PROVIDED PASSAGE ->
━━━━━━

I agree, this has got to be the best review ever!!! The disclaimer was a great way to start out and really got my interest. :hahaha::laughing::naughty:Also thought it was hilarious how you used the orange spacer for the Extreme Sun Test...made the light look like it had a sunburn and a smile.


----------



## woodrow (Mar 25, 2008)

Best review I have read since the Lil' Brats S.A.R.S test oh so long ago. Fantastic review!


----------



## shroomy (Mar 26, 2008)

That was great, you had me going at first though. I was thinking "huh, dropping it onto a pillow, that.... that doesn't seem very extreme. Hmm, maybe he's gonna work work his way up to concrete, well, I'll just scroll down a bit..... and now it's wearing a hat..... OHHHH!" That review made my day.


----------



## jezzyp (Mar 27, 2008)

Its actually a realistic test for what most lights spend their loves doing...


----------



## HoopleHead (Mar 27, 2008)

lmao awesome review


----------



## Vikas Sontakke (Mar 27, 2008)

The best ever posted on this forum!!!

I had almost skipped Yet Another Review of TK10.

- Vikas


----------



## geepondy (Mar 27, 2008)

That was my first thought as well when looking at the many sudden fine reviews of this light. Many of us are going to purchase this as a pleasure light or even a gift and not as a tactical light and a same colored spacer as the body would be appreciated.



mayo said:


> My only gripe is the copper spacer ring. I tried to get used to it, but just can’t. The only good thing is that it might be easier to find on the shelf. But I may have to paint it black, or just leave the tactical grip on.


----------



## sb_pete (Mar 28, 2008)

:laughing:chuckle chuckle. Hehe, thanks for that. Always nice to have some comic relief!


----------



## UWAK (Mar 28, 2008)

I must save this page and then send the link to a friend of mine...


----------



## Tachikoma (Mar 28, 2008)

You're a genius :twothumbs


----------



## red_robby (Mar 29, 2008)

━━━━━━

RECORDED INFORMATION ->
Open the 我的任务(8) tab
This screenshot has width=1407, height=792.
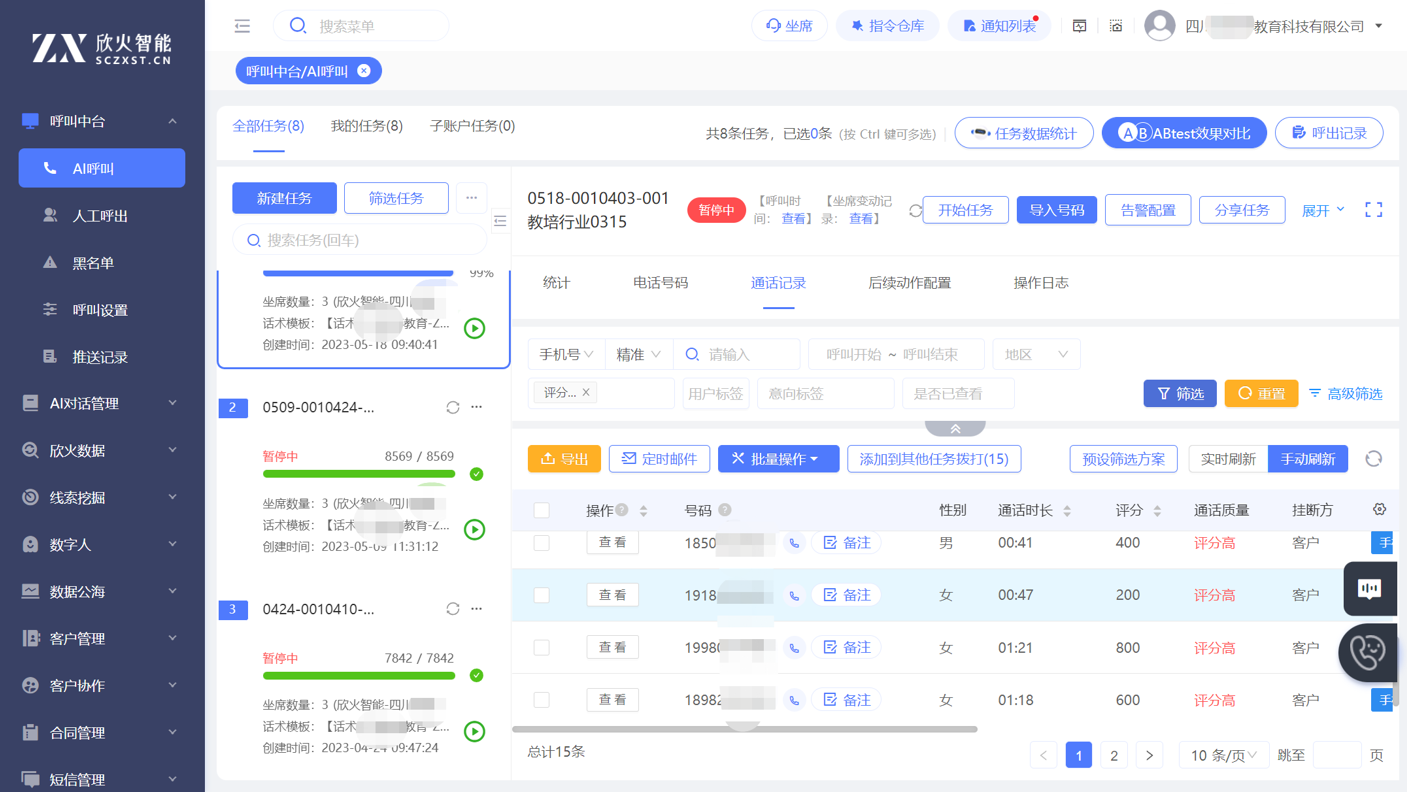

━━━━━━

According to the forum thread, why would geepondy appreciate a spacer the same color as the body? Answer in one to three sentences.

Many people are going to buy this light as a pleasure light or even as a gift, not as a tactical light.